Riassumendo: affinità e influenze linguistiche si rincorrono lungo generazioni diverse, quasi a scongiurare lo scollamento definitivo dal già stato. Ma non si pensi a carenze di ispirazione di squisita pertinenza politica: al globo terracqueo (Meloni) apparteniamo tutti. E la memoria è collettiva.

Cuori di tenebra

Cosa ricorderemo, tra un anno, della XXXVI edizione del Salone Internazionale del Libro? Niente. Tutt’al più, con l’apporto di qualche cronista zelante, riandremo alle aggressioni subite da alcuni ospiti illustri del Salone e alle “manganellate” inferte alle voci fuori dal coro che chissà se saranno ancora parte integrante di quel limbo illusorio e consolatorio da cui ora traggono forza. Di certo, non ricorderemo nemmeno il titolo di un libro. A voler essere ottimisti, qualcuno potrebbe pure dire: ma sì, Naif, il libro di quello scrittore con un occhio solo. In tal caso, bisognerebbe essere compassionevoli quanto basta da non chiedere nome e cognome dell’autore di Knife. E sorvolare sullo spelling.

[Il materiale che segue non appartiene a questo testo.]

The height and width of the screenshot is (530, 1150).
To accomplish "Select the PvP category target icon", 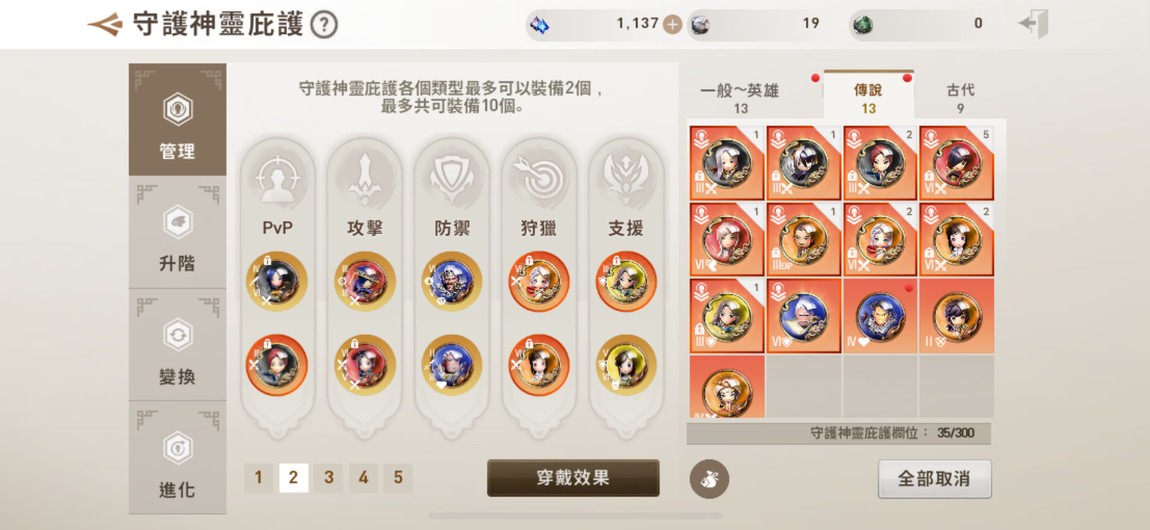I will pos(277,178).
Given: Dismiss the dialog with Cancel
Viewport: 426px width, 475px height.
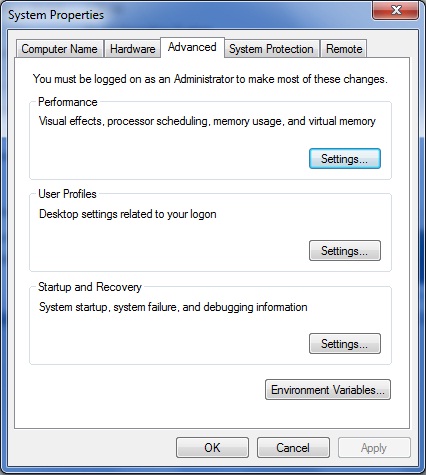Looking at the screenshot, I should click(293, 448).
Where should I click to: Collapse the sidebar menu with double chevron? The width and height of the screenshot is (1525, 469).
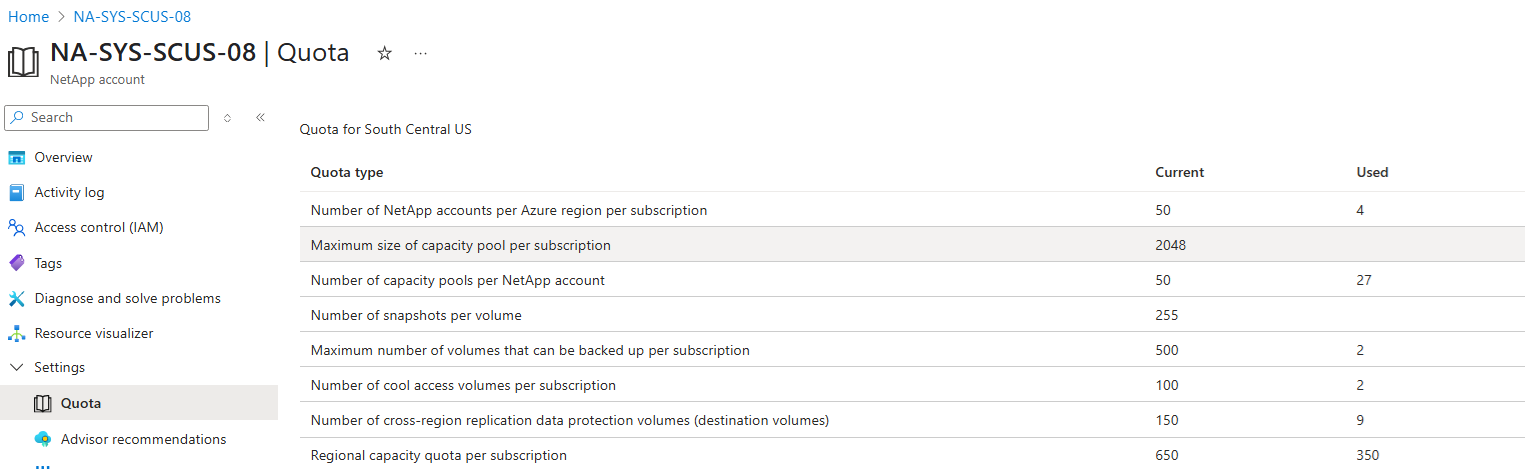click(x=260, y=117)
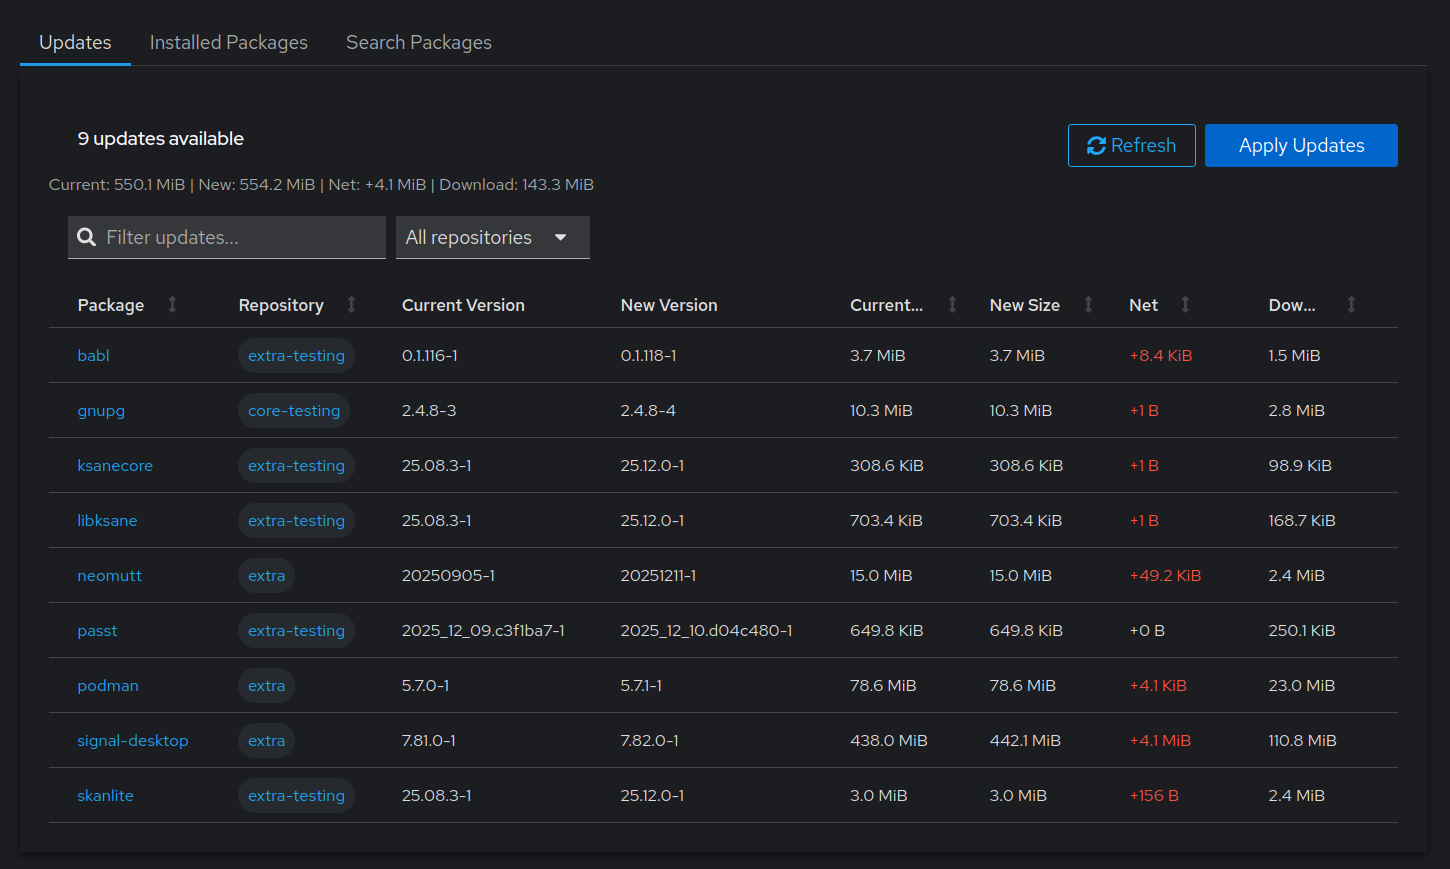Viewport: 1450px width, 869px height.
Task: Refresh the updates list
Action: 1131,145
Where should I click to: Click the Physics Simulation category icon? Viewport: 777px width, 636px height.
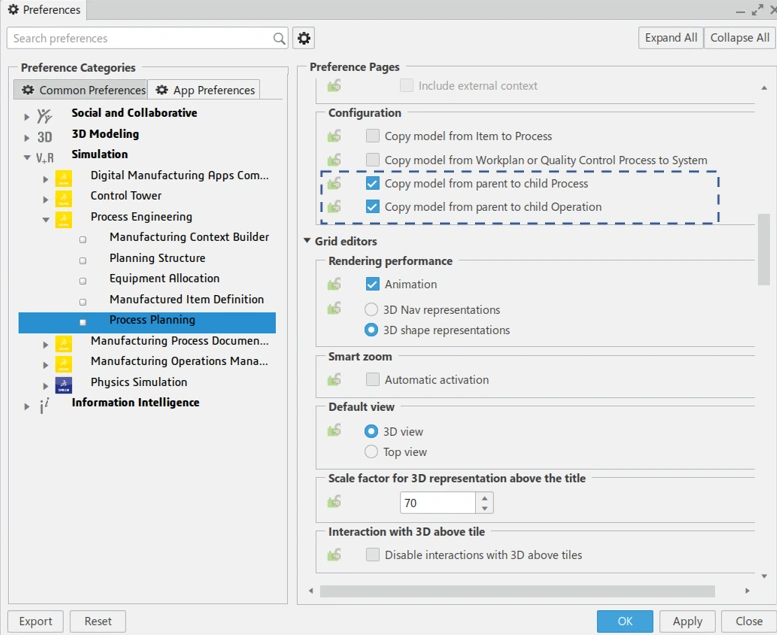[64, 383]
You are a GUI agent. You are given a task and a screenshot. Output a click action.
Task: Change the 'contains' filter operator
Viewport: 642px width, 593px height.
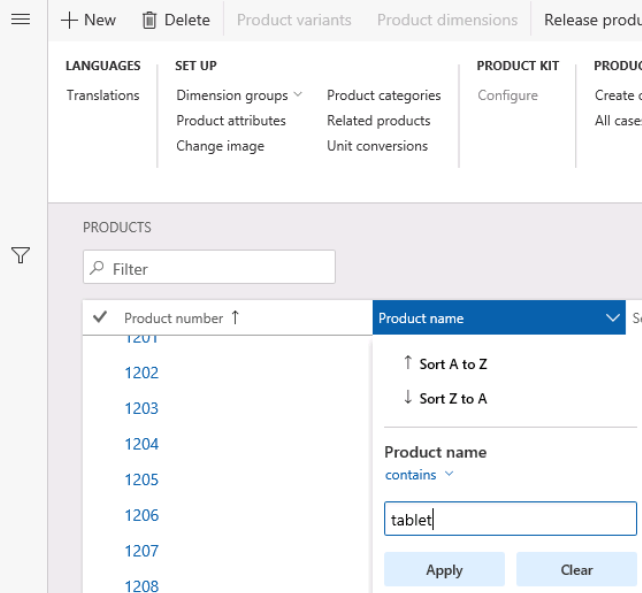click(x=419, y=475)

C’è che questa vostra società malmostosa, incapace di pensiero indipendente, non merita un evento tanto prestigioso: dare perle ai porci, si sarebbe detto un tempo, quando in assenza del politicamente corretto si potevano riportare le cose in maniera puntuale e corretta. O, almeno, non filologicamente modificata.

P.S. Ai contestatori che impediscono la libera espressione, ai pornografi delle doléances prêt-à-porter di cui fare sfoggio sui social e in tv, direi: andate a rivedere il concetto di democrazia. E poi, se lo riterrete opportuno, tornate a riempirvi la bocca della differenza che passa tra censura e dissenso. Questa volta citando le fonti. Perché è lampante che la sicumera esibita non è farina del vostro sacco.